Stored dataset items
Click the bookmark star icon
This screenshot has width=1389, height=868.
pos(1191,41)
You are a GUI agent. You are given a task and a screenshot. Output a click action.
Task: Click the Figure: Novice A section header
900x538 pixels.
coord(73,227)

EXERCISE DETAILS: Your task is an exact transcription of every line above.

RESULT:
Click the bookmark star icon
This screenshot has width=1389, height=868.
pos(1191,41)
You are a GUI agent. You are given a task and a screenshot. Output a click action.
Task: Click the Figure: Novice A section header
900x538 pixels.
coord(73,227)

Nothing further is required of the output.